Go through the entries below and say how many lines contain the string "Given"; write only that number.

▶ **Source information**:

--------

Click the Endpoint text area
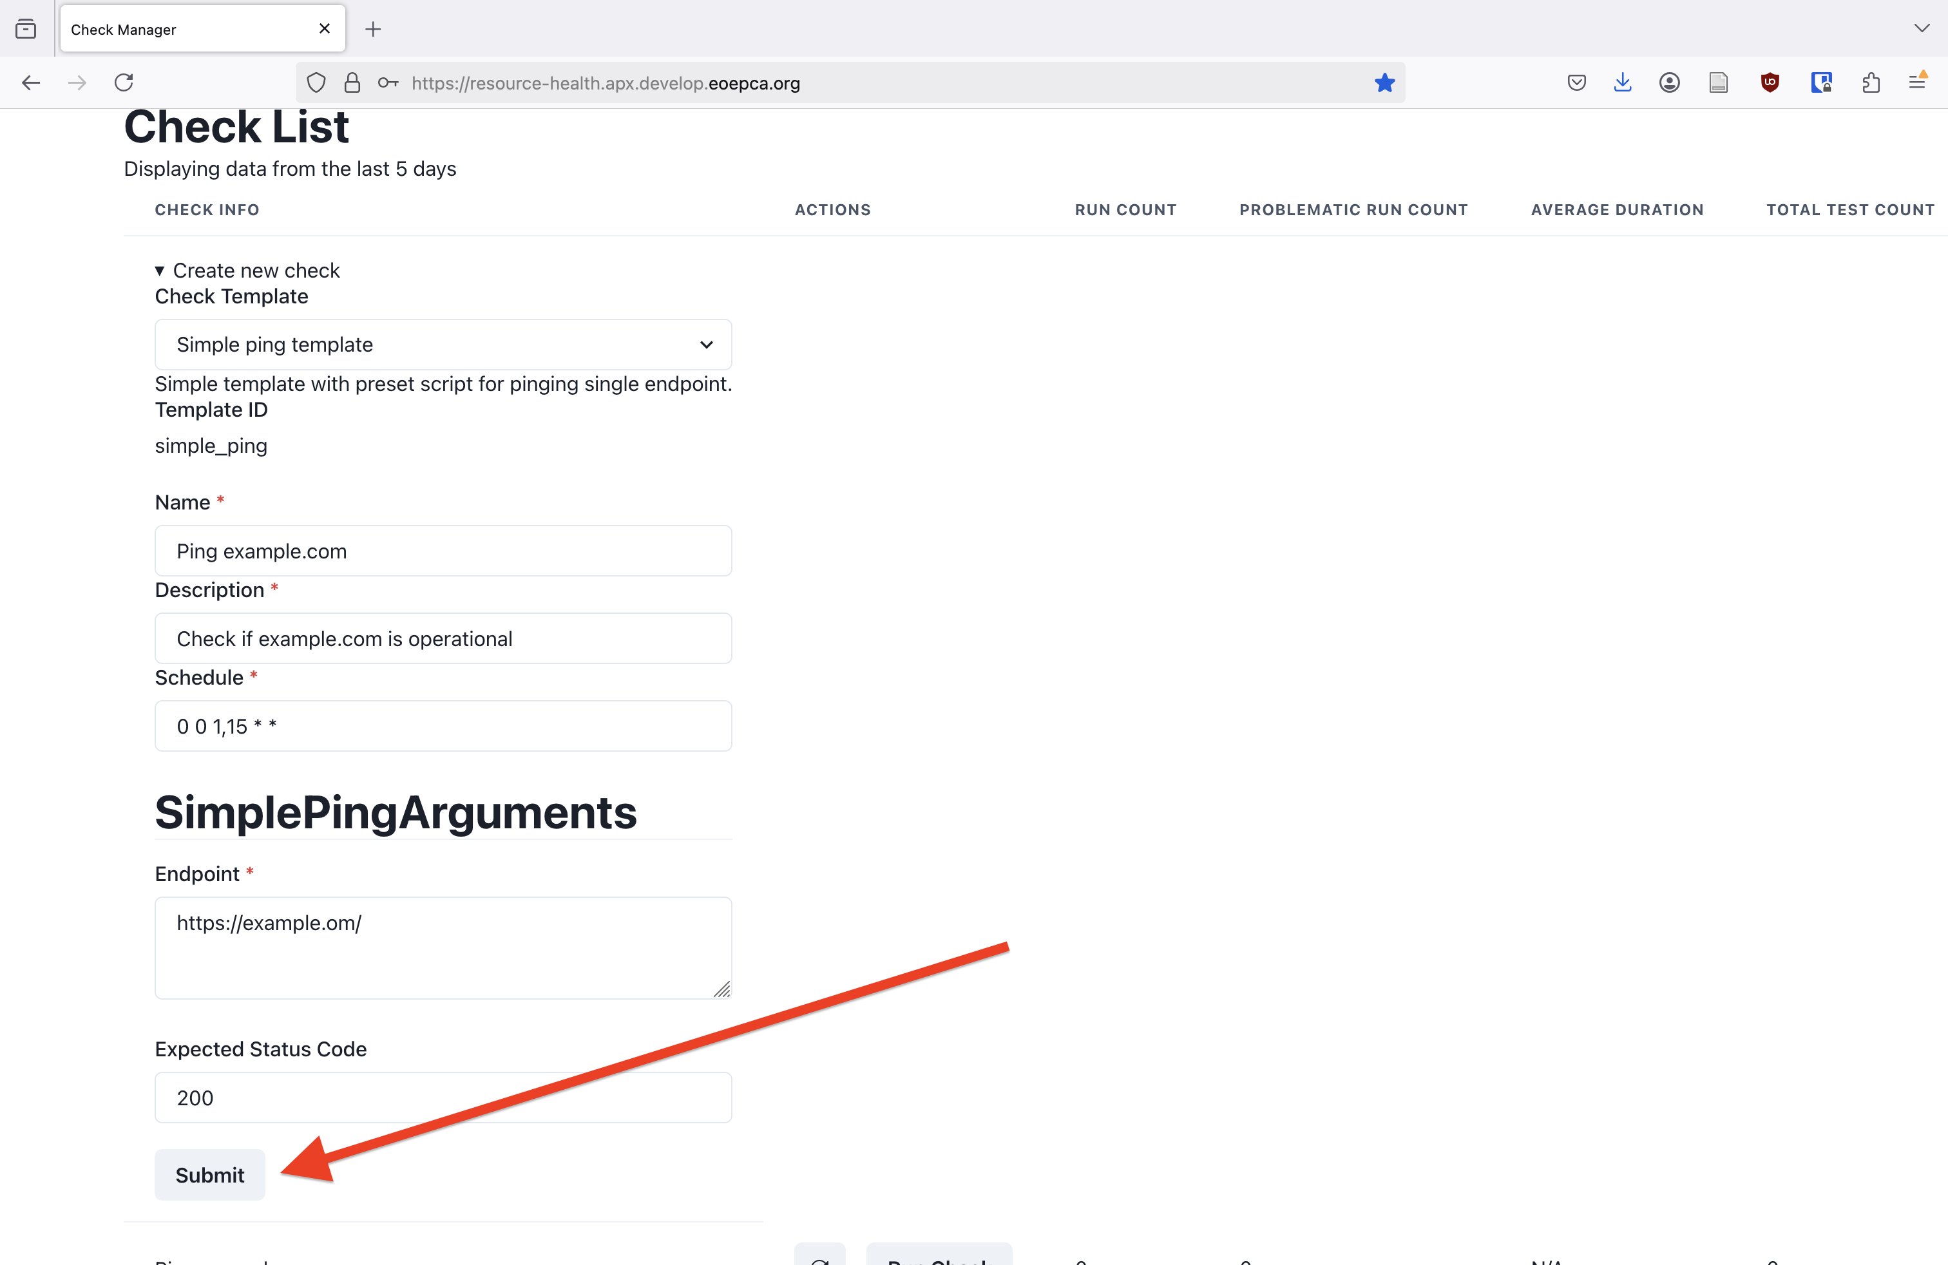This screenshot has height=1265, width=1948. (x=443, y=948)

--------

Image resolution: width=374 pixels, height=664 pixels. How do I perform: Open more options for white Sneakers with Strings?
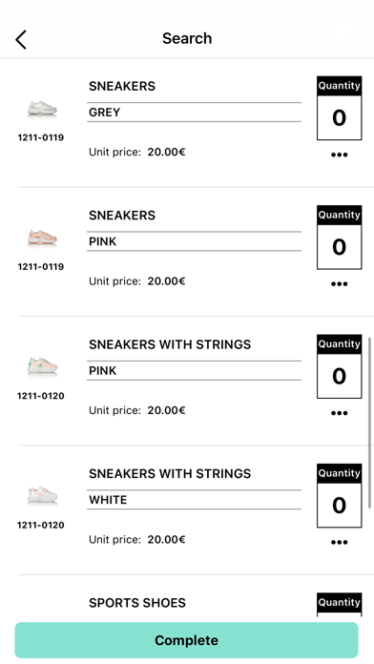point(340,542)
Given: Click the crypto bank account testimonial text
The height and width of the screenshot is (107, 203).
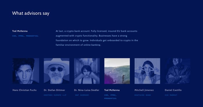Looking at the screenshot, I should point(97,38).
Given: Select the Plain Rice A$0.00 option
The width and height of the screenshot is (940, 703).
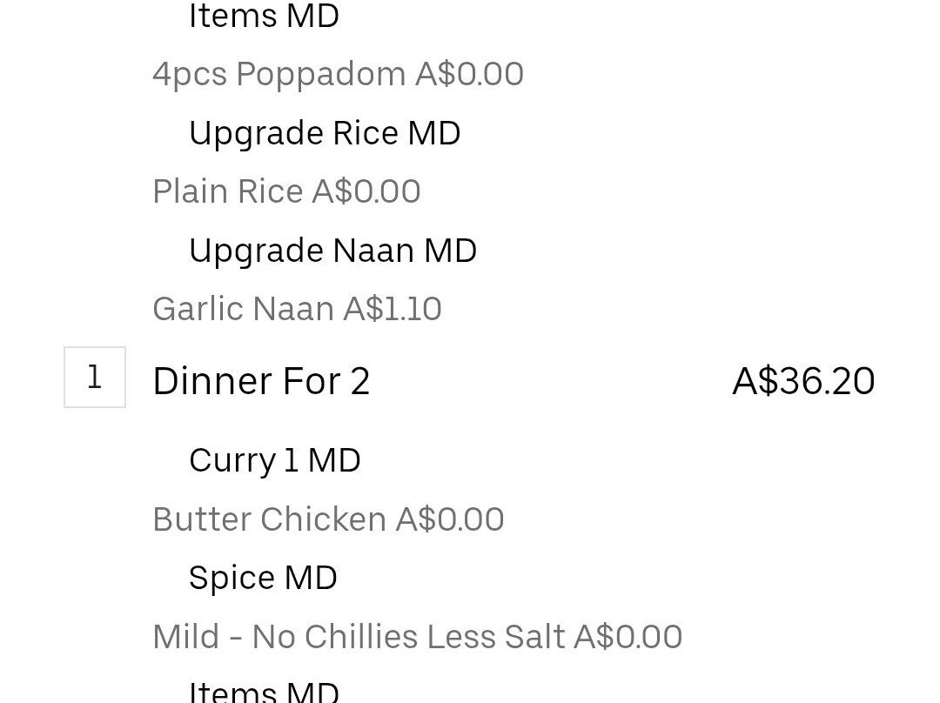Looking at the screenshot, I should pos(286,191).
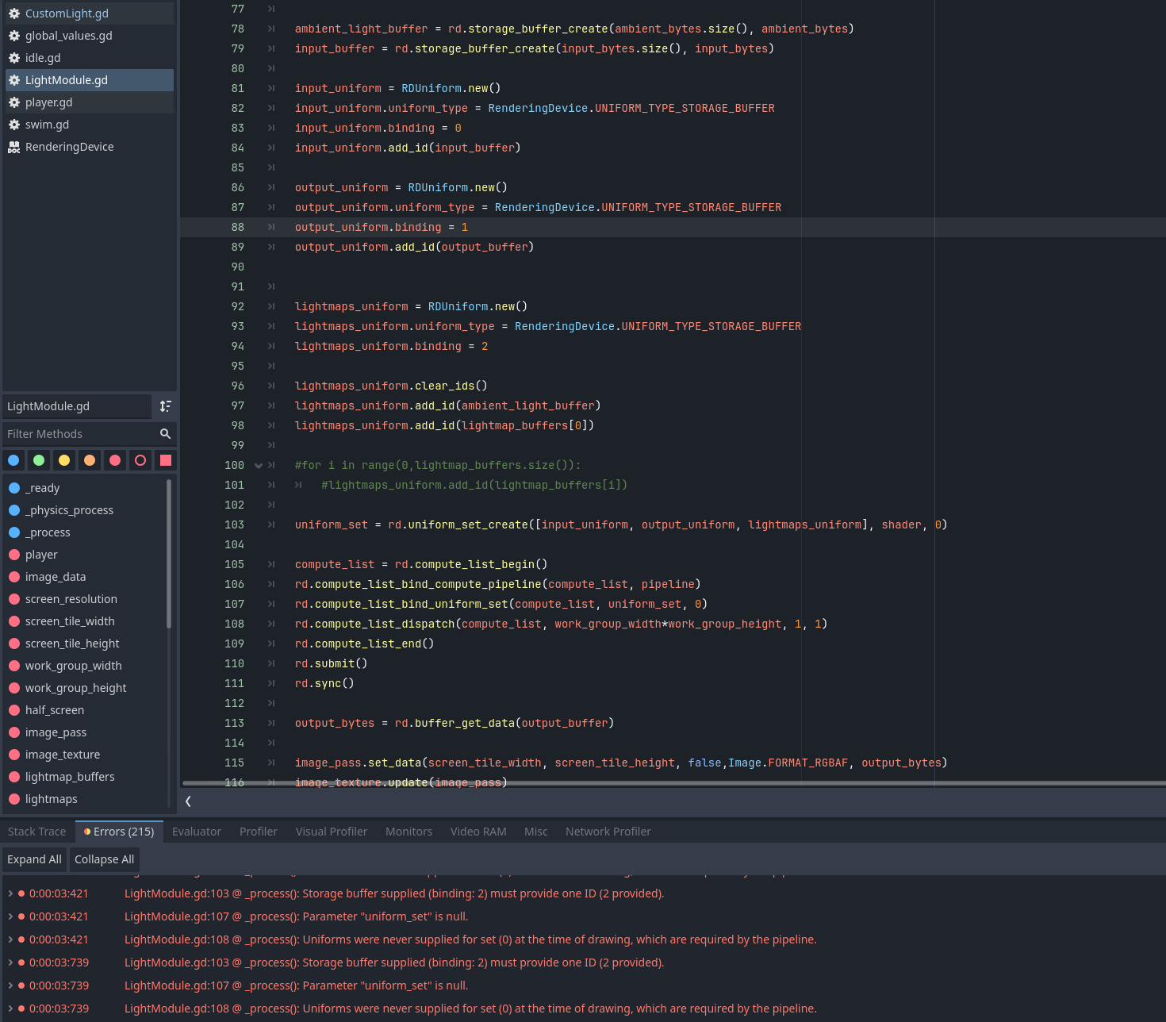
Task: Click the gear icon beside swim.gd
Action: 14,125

--------

▶ **Response to the exercise**: 2